The Transportation Security Administration reported a record number of passengers on the Sunday after Thanksgiving, so what's ahead for Christmas and New Year's?
"We're fully expecting to see crowds similar in size to Thanksgiving," said Hayley Berg, lead economist with the travel app and website, Hopper. "The busiest day will be the Thursday and Friday before the holiday weekend. So, if you have any flexibility try to depart on Saturday or Christmas Eve. Returning from those trips, the whole week after Christmas will be busy. But if you can skip the December 26th or 27th return those will be some of the most crowded days."
Before they fly, the U.S. Department of Transportation is urging people to know their rights should their flight be delayed or cancelled.
"The most important thing to keep in mind is that if you're cancelled, the airline is responsible for getting you to your destination," Berg said. "That doesn't necessarily mean the same day. So if you do have hotel costs, if you have to eat extra meals at the airport, sometimes airlines will provide vouchers proactively, but sometimes you need to keep track of those expenses and then file a claim with the airline.

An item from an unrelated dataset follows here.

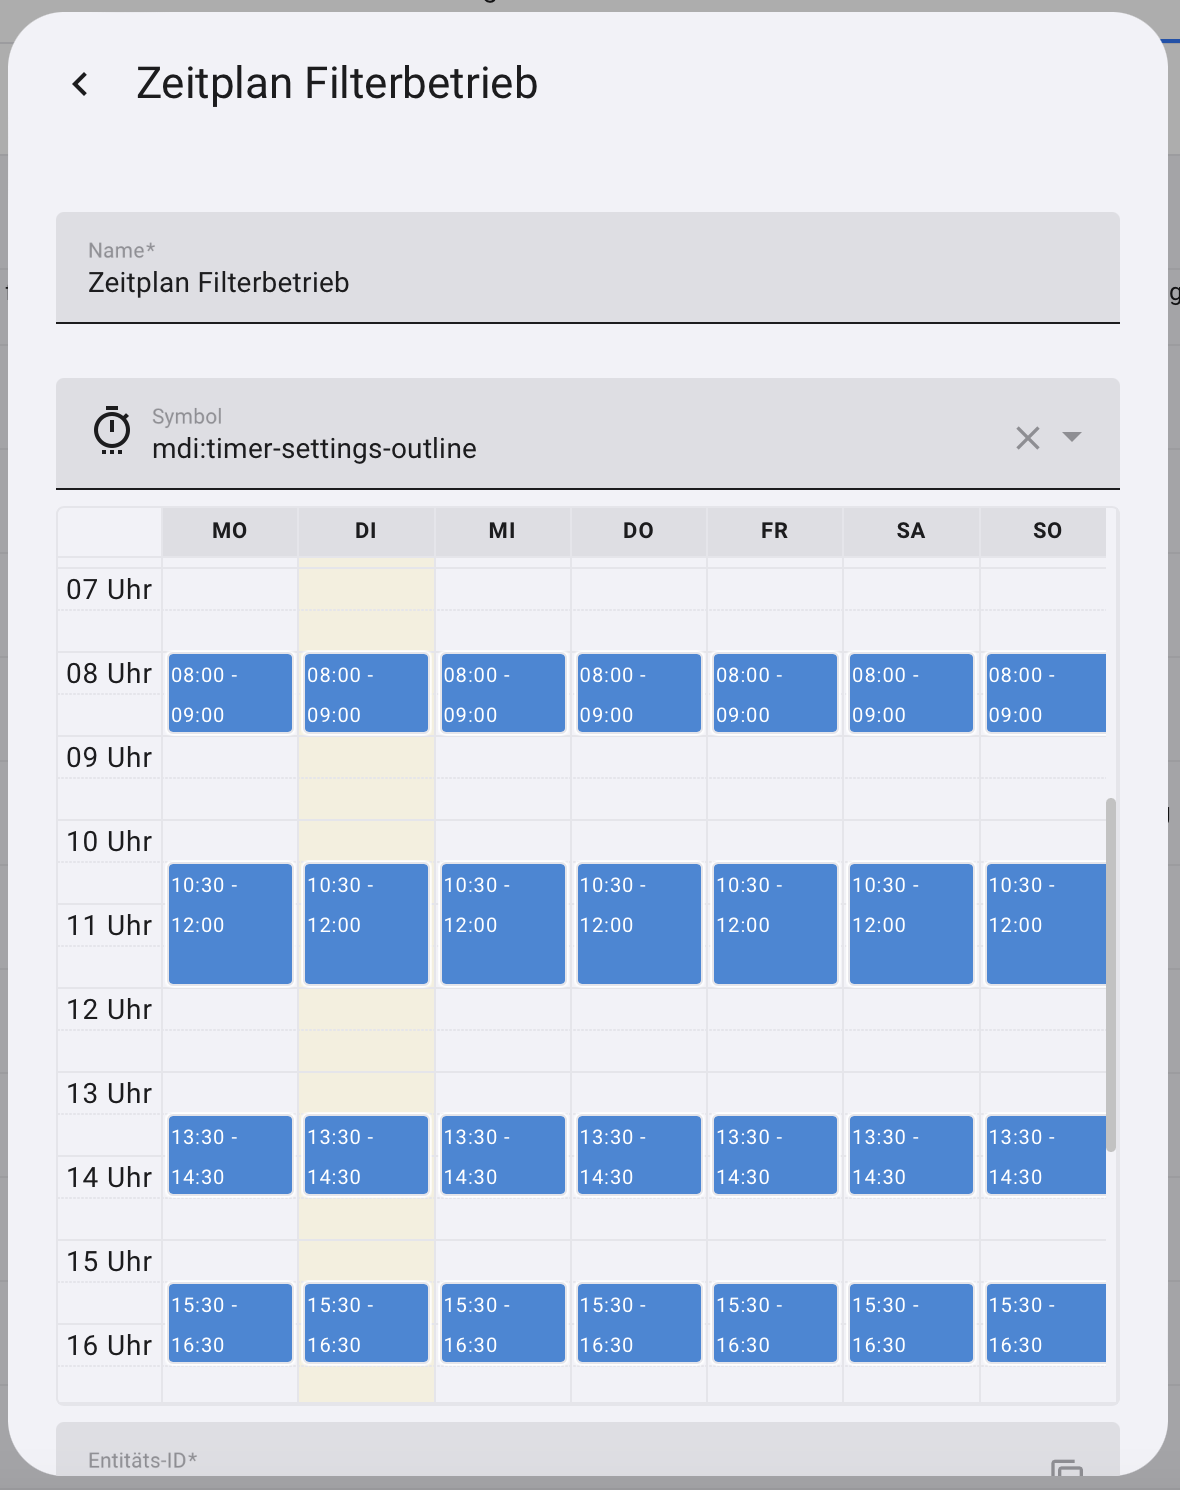Click the copy icon beside Entitäts-ID
Viewport: 1180px width, 1490px height.
[1067, 1469]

So, each airline is a little bit different."
For those who aren't traveling now or maybe want to get away from the cold, gray days of January, there is good news.
"January is the best month of the year to take a trip," Berg said. "Prices are low for airfare, prices are low for hotels and resorts. So, if you can make it through December and make that vacation plan for January we're seeing fares under $75 to destinations in Florida from Chicago, like Miami and Orlando. About $150 round-trip to Puerto Rico. And just under $200 to Cancun."

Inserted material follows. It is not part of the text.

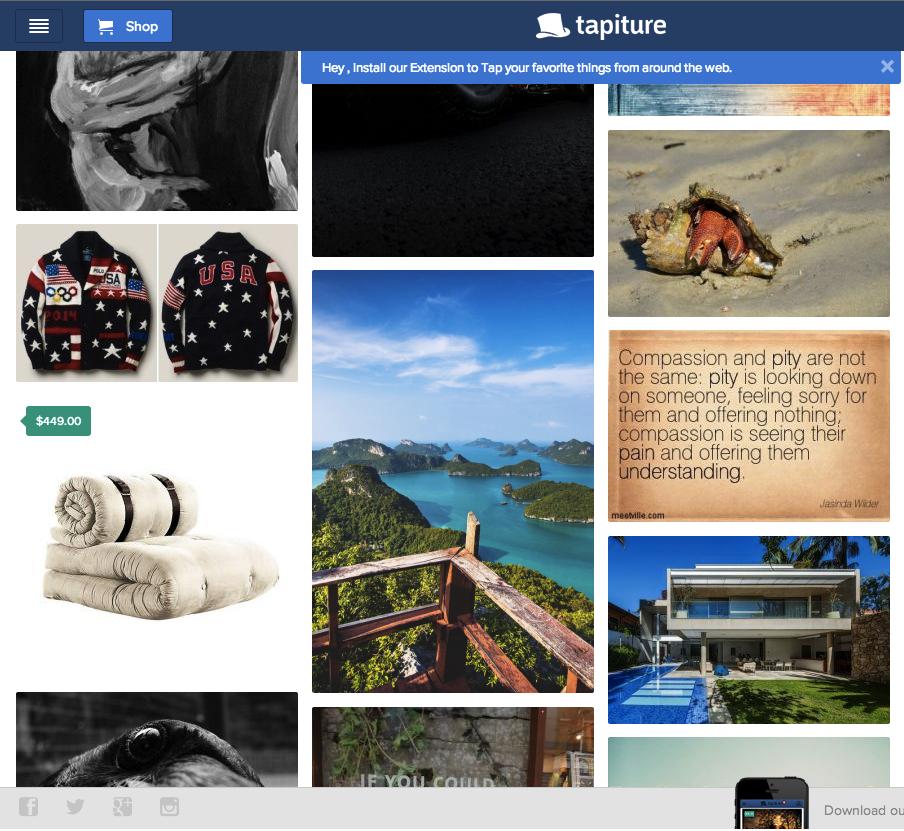Open the tropical islands overlook photo

click(453, 482)
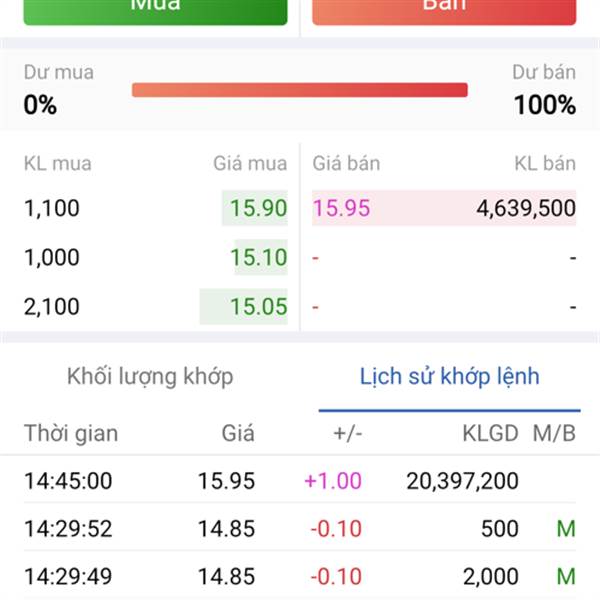This screenshot has height=600, width=600.
Task: Tap the KLGD column header
Action: 491,433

The Better Business Bureau of Chicago and Northern Illinois is warning about The Twelve Scams of Christmas.
The top two are related to social media. One of them has to do with misleading ads.

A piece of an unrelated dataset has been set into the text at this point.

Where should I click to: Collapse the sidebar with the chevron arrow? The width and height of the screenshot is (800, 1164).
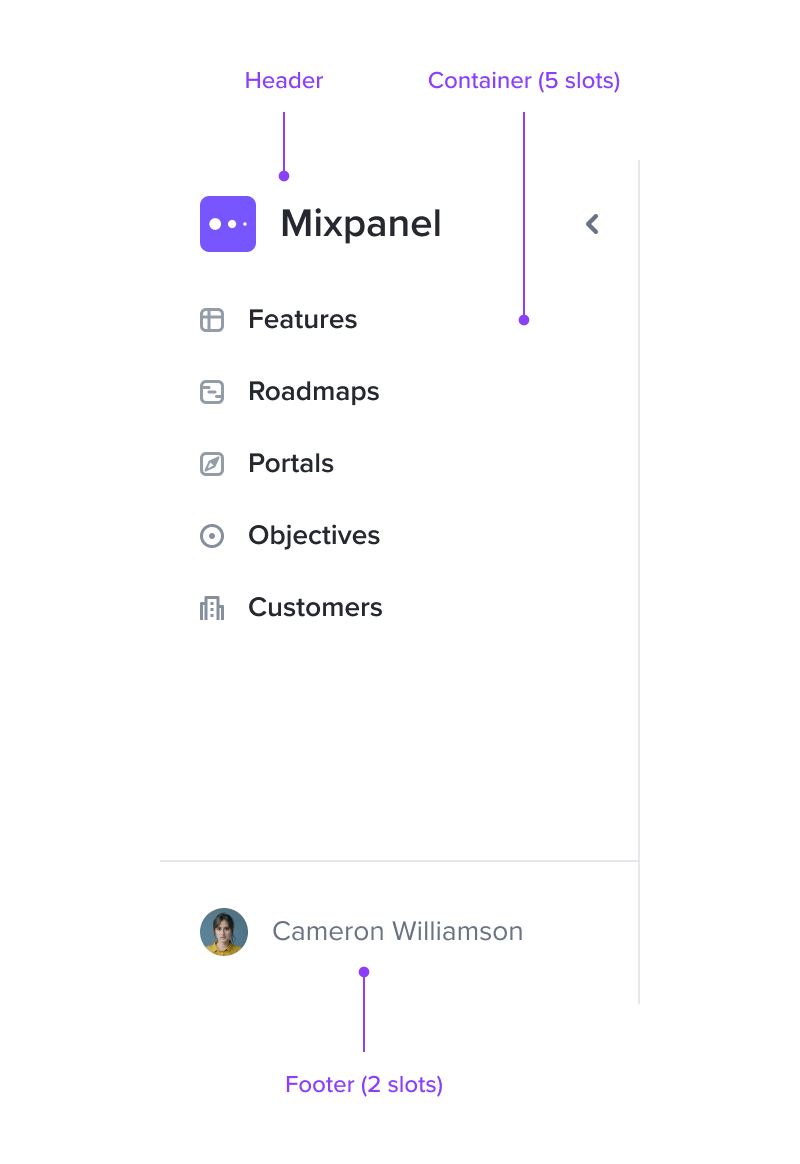click(x=592, y=224)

"You see those ads pop up, you're not even looking for it, and all of a sudden this great item appears at a reduced price and you click on it," said Steve Bernas, President & CEO of the BBB. "You don't know who you're buying it from and that's what concerns the Better Business Bureau. We did a recent study. About 65% of the consumers that clicked those ads had no intention of buying the product that morning. In essence, you've got to do your homework about the business before buying a product online. The second thing is the gift exchange. Any time you see that gift exchange in a text email or regular emails, saying 'send us one bottle of wine and you'll get 12 in return or 36 in return, or even now they're doing dog toys that's a pyramid scheme and against the law."
Bernas said puppy scams topped the list of online scams for the most money lost. According to the Better Business Bureau, last year victims lost an average of $850. So if you find a cute picture of a dog online, how do you know if its really available?
"The key to this, the number one flag is if they can't meet you or see you or do a video chat or anything, that's the tipoff to the ripoff," Bernas said. "They're trying to get as much money from you in any way they possibly can."
Bernas said the second flag is unconventional payment methods.
"They ask for gift cards, or to wire money, anything but a credit card and even using a cash app those are safe," Bernas said. "But if you send it to somebody and it's a fraudulent purchase, guess what, they're not going to cover you like a credit card and that's when people usually end up losing money."